VS 2005 Large File Handling Issue

Nowadays software is becoming more and more complex. It happens so partially because computers are becoming more and more powerful and end users are becoming more and more demanding. Another reason to this added complexity is due to the fact that companies who make the software need to justify their existence and thus, more functionality is added as newer versions roll out.

Sometimes, adding new functionalities becomes the number one priority in software development and people forget the reason why such software was created at the first place. And as a result, sometimes the “core functionality” of the product was sacrificed even though more functionality was added.

This phenomenon can be easily seen everywhere. And my recent experience with opening a large HTML file using Visual Studio 2005 further confirms this view.

The other day, I was trying to open a rather large HTML file using Visual Studio 2005. The file was around 3MB, and the only reason I was using Visual Studio 2005 was its syntax highlighting capability. But the file could not be opened!

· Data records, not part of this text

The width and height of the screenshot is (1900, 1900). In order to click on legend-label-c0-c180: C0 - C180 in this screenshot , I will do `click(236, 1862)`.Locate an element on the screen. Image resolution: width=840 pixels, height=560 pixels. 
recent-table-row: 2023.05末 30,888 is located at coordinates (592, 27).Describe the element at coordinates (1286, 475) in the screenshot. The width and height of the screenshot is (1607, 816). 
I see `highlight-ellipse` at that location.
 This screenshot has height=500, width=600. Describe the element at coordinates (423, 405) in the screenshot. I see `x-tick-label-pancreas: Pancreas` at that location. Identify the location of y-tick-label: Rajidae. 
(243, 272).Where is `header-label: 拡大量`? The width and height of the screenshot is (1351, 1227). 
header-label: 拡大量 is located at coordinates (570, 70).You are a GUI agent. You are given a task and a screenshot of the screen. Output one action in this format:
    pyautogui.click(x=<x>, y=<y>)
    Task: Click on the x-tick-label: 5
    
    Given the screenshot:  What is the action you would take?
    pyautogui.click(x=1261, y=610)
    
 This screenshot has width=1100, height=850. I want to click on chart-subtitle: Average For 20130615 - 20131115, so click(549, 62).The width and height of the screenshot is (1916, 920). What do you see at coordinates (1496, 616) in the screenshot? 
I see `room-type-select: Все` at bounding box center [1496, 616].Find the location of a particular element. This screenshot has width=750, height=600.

After five minutes, I received these dialog boxes instead:



The file I was trying to view was a “C# Language Specification 1.2” document converted to ODF and then converted to HTML. The reason I suspect that it failed to open in Visual Studio 2005 is that the converted HTML is not conforming to the XHTML standard that Visual Studio 2005 insists upon (all the tags are upper cases when the HTML was exported from Open Office) and somehow the validation process could not handle the excessive number of errors and crashed.

The same file however, can be opened somewhat easily with Visual Studio 2003 (it took about half a minute) and I suspect that the reason it took such long time to open the file was because Visual Studio 2003 was doing some validation while loading the file. Nevertheless, the file was opened with no problem.

Our good old notepad opened the same HTML file in under 5 seconds, even though we know that notepad was not designed to handle multi-megabyte files that efficiently. Well, you might say wait, but notepad does not do any syntax highlighting stuff… True, but using Florian balmer’s free Notepad2(http://www.flos-freeware.ch/) it took only less than one second to open, and you got a syntax highlighted document.

So, what’s going on here? My expensive copy of Visual Studio .Net should be at least as good as those free text editors, shouldn’t it? While adding tons of new features to Visual Studio .Net 2005, the developers at Redmond seemed to have ignored the basics. After all, all the basic “features” (e.g. able to quickly load a large file) of a good text editor should still be in the essence of a feature-rich IDE. Alas, my laptop from 1997 can load the same 2M HTML file with syntax highlighting in Visual Studio 6 less than 10 seconds.